» Exercise objective
Rewrite the rows below as a numbered list, leaving out the blank lines.

» Supplied material
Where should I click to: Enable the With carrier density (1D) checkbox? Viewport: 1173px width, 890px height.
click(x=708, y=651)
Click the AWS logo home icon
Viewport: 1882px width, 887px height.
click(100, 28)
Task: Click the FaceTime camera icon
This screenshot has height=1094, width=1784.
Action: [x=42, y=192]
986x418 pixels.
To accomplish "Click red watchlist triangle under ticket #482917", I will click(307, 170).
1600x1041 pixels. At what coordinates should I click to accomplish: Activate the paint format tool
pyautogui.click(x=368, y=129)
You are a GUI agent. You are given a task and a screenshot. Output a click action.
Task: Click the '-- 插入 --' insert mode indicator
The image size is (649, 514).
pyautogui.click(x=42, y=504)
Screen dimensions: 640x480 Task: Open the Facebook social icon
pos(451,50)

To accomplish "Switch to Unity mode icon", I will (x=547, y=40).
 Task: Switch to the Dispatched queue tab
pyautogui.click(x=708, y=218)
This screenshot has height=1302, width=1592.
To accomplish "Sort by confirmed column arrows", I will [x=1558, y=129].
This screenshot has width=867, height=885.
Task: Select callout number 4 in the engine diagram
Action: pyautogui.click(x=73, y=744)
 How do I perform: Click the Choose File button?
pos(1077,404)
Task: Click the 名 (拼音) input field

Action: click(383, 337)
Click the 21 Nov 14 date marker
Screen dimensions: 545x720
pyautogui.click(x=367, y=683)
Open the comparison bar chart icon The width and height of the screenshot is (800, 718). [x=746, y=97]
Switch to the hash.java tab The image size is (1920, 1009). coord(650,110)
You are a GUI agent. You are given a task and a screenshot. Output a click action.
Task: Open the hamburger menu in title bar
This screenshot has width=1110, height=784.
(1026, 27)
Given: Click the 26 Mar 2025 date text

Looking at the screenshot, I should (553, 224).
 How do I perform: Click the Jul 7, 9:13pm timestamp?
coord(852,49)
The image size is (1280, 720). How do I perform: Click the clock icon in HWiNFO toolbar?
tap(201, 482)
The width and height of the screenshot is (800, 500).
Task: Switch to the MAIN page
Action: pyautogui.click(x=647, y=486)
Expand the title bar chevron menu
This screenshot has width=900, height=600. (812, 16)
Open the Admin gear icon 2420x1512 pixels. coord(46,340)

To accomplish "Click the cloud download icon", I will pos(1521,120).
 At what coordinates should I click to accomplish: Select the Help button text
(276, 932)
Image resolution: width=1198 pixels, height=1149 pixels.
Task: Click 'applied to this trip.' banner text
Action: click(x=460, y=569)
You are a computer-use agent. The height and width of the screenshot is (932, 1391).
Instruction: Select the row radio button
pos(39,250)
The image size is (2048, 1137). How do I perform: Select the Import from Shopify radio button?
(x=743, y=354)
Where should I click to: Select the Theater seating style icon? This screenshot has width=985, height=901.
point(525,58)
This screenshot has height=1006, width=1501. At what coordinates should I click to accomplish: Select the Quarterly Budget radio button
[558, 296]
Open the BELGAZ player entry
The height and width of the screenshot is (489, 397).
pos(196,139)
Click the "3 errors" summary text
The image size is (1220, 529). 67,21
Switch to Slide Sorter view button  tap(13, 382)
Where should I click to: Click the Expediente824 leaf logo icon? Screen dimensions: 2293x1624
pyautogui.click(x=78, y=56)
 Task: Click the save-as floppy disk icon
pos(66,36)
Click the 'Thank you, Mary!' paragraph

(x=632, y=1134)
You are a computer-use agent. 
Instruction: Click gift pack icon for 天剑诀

» Task output
1. Where should I click to: Enable the With carrier density (1D) checkbox? Viewport: 1173px width, 890px height.
2. click(x=708, y=651)
3. Click the AWS logo home icon
4. Viewport: 1882px width, 887px height.
5. click(100, 28)
6. Task: Click the FaceTime camera icon
7. This screenshot has height=1094, width=1784.
8. Action: [x=42, y=192]
9. 986x418 pixels.
10. To accomplish "Click red watchlist triangle under ticket #482917", I will click(307, 170).
11. 1600x1041 pixels. At what coordinates should I click to accomplish: Activate the paint format tool
12. pyautogui.click(x=368, y=129)
13. You are a GUI agent. You are given a task and a screenshot. Output a click action.
14. Task: Click the '-- 插入 --' insert mode indicator
15. The image size is (649, 514).
16. pyautogui.click(x=42, y=504)
17. Screen dimensions: 640x480 Task: Open the Facebook social icon
18. pos(451,50)
19. To accomplish "Switch to Unity mode icon", I will (x=547, y=40).
20.  Task: Switch to the Dispatched queue tab
21. pyautogui.click(x=708, y=218)
22. This screenshot has height=1302, width=1592.
23. To accomplish "Sort by confirmed column arrows", I will [x=1558, y=129].
24. This screenshot has width=867, height=885.
25. Task: Select callout number 4 in the engine diagram
26. Action: pyautogui.click(x=73, y=744)
27.  How do I perform: Click the Choose File button?
28. pos(1077,404)
29. Task: Click the 名 (拼音) input field
30. Action: click(383, 337)
31. Click the 21 Nov 14 date marker
32. Screen dimensions: 545x720
33. pyautogui.click(x=367, y=683)
34. Open the comparison bar chart icon The width and height of the screenshot is (800, 718). [x=746, y=97]
35. Switch to the hash.java tab The image size is (1920, 1009). coord(650,110)
36. You are a GUI agent. You are given a task and a screenshot. Output a click action.
37. Task: Open the hamburger menu in title bar
38. This screenshot has width=1110, height=784.
39. (1026, 27)
40. Given: Click the 26 Mar 2025 date text
41. Looking at the screenshot, I should (553, 224).
42.  How do I perform: Click the Jul 7, 9:13pm timestamp?
43. coord(852,49)
44. The image size is (1280, 720). How do I perform: Click the clock icon in HWiNFO toolbar?
45. tap(201, 482)
46. The width and height of the screenshot is (800, 500).
47. Task: Switch to the MAIN page
48. Action: pyautogui.click(x=647, y=486)
49. Expand the title bar chevron menu
50. This screenshot has width=900, height=600. (812, 16)
51. Open the Admin gear icon 2420x1512 pixels. coord(46,340)
52. To accomplish "Click the cloud download icon", I will pos(1521,120).
53.  At what coordinates should I click to accomplish: Select the Help button text
54. (276, 932)
55. Image resolution: width=1198 pixels, height=1149 pixels.
56. Task: Click 'applied to this trip.' banner text
57. Action: click(x=460, y=569)
58. You are a computer-use agent. The height and width of the screenshot is (932, 1391).
59. Instruction: Select the row radio button
60. pos(39,250)
61. The image size is (2048, 1137). How do I perform: Select the Import from Shopify radio button?
62. (x=743, y=354)
63. Where should I click to: Select the Theater seating style icon? This screenshot has width=985, height=901.
64. point(525,58)
65. This screenshot has height=1006, width=1501. At what coordinates should I click to accomplish: Select the Quarterly Budget radio button
66. [558, 296]
67. Open the BELGAZ player entry
68. The height and width of the screenshot is (489, 397).
69. pos(196,139)
70. Click the "3 errors" summary text
71. The image size is (1220, 529). 67,21
72. Switch to Slide Sorter view button  tap(13, 382)
73. Where should I click to: Click the Expediente824 leaf logo icon? Screen dimensions: 2293x1624
74. pyautogui.click(x=78, y=56)
75.  Task: Click the save-as floppy disk icon
76. pos(66,36)
77. Click the 'Thank you, Mary!' paragraph
78. (x=632, y=1134)
79. You are a computer-use agent. 
80. Instruction: Click gift pack icon for 天剑诀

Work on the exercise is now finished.